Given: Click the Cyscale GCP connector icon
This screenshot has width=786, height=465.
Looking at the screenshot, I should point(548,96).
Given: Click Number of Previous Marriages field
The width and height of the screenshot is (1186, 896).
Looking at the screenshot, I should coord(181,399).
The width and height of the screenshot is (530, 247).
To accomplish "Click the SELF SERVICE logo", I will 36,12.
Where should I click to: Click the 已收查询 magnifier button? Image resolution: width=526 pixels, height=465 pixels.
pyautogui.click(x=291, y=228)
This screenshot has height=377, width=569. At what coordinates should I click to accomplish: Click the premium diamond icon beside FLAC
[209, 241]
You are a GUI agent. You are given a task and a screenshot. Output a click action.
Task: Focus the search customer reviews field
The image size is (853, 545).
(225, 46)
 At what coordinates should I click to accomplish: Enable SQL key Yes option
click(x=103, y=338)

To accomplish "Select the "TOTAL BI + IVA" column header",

■ ACTIVITY:
Considering only the data above, return the lines in which "field" occurs.

■ YOUR SOLUTION:
Given: Click Number of Previous Marriages field
Task: Focus the search customer reviews field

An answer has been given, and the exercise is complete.